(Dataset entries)

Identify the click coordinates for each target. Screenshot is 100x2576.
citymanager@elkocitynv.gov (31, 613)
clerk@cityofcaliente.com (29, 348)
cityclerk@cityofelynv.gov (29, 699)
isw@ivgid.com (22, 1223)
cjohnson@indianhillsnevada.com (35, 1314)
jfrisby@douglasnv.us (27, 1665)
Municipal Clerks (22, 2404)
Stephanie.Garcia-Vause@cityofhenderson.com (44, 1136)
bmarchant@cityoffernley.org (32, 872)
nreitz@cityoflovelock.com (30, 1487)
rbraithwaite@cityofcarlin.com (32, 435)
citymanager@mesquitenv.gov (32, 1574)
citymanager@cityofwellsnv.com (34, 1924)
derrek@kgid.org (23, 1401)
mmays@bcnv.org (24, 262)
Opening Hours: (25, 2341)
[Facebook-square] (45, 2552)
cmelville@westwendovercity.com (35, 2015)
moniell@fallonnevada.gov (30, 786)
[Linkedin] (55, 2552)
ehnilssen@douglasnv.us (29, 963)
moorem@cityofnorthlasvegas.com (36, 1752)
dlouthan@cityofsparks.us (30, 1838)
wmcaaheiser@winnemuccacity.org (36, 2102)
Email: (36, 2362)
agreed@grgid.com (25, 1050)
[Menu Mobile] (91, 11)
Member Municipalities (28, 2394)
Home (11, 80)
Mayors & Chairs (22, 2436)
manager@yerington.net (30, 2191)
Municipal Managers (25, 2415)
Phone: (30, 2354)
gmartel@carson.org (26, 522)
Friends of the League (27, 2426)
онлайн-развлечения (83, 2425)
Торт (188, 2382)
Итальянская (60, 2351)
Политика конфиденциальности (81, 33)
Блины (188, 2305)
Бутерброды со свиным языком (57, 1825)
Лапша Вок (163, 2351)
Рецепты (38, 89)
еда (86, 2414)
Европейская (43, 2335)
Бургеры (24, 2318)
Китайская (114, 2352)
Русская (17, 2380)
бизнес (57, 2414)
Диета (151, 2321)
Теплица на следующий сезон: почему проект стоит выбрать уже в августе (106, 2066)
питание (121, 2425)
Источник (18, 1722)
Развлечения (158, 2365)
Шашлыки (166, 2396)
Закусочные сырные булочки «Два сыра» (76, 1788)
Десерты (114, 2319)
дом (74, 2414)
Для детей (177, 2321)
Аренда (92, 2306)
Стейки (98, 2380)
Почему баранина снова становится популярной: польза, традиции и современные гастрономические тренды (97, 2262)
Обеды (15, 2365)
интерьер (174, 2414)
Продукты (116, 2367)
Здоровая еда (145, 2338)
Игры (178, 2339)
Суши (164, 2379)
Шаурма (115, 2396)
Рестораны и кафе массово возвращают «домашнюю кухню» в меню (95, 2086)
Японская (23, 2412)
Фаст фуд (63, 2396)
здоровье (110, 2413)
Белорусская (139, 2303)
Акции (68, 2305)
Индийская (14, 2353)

**Your goal**
Please give each line above again, word for word.

**Answer to this problem**
Identify the click coordinates for each target. Screenshot is 100x2576.
citymanager@elkocitynv.gov (31, 613)
clerk@cityofcaliente.com (29, 348)
cityclerk@cityofelynv.gov (29, 699)
isw@ivgid.com (22, 1223)
cjohnson@indianhillsnevada.com (35, 1314)
jfrisby@douglasnv.us (27, 1665)
Municipal Clerks (22, 2404)
Stephanie.Garcia-Vause@cityofhenderson.com (44, 1136)
bmarchant@cityoffernley.org (32, 872)
nreitz@cityoflovelock.com (30, 1487)
rbraithwaite@cityofcarlin.com (32, 435)
citymanager@mesquitenv.gov (32, 1574)
citymanager@cityofwellsnv.com (34, 1924)
derrek@kgid.org (23, 1401)
mmays@bcnv.org (24, 262)
Opening Hours: (25, 2341)
[Facebook-square] (45, 2552)
cmelville@westwendovercity.com (35, 2015)
moniell@fallonnevada.gov (30, 786)
[Linkedin] (55, 2552)
ehnilssen@douglasnv.us (29, 963)
moorem@cityofnorthlasvegas.com (36, 1752)
dlouthan@cityofsparks.us (30, 1838)
wmcaaheiser@winnemuccacity.org (36, 2102)
Email: (36, 2362)
agreed@grgid.com (25, 1050)
[Menu Mobile] (91, 11)
Member Municipalities (28, 2394)
Home (11, 80)
Mayors & Chairs (22, 2436)
manager@yerington.net (30, 2191)
Municipal Managers (25, 2415)
Phone: (30, 2354)
gmartel@carson.org (26, 522)
Friends of the League (27, 2426)
онлайн-развлечения (83, 2425)
Торт (188, 2382)
Итальянская (60, 2351)
Политика конфиденциальности (81, 33)
Блины (188, 2305)
Бутерброды со свиным языком (57, 1825)
Лапша Вок (163, 2351)
Рецепты (38, 89)
еда (86, 2414)
Европейская (43, 2335)
Бургеры (24, 2318)
Китайская (114, 2352)
Русская (17, 2380)
бизнес (57, 2414)
Диета (151, 2321)
Теплица на следующий сезон: почему проект стоит выбрать уже в августе (106, 2066)
питание (121, 2425)
Источник (18, 1722)
Развлечения (158, 2365)
Шашлыки (166, 2396)
Закусочные сырные булочки «Два сыра» (76, 1788)
Десерты (114, 2319)
дом (74, 2414)
Для детей (177, 2321)
Аренда (92, 2306)
Стейки (98, 2380)
Почему баранина снова становится популярной: польза, традиции и современные гастрономические тренды (97, 2262)
Обеды (15, 2365)
интерьер (174, 2414)
Продукты (116, 2367)
Здоровая еда (145, 2338)
Игры (178, 2339)
Суши (164, 2379)
Шаурма (115, 2396)
Рестораны и кафе массово возвращают «домашнюю кухню» в меню (95, 2086)
Японская (23, 2412)
Фаст фуд (63, 2396)
здоровье (110, 2413)
Белорусская (139, 2303)
Акции (68, 2305)
Индийская (14, 2353)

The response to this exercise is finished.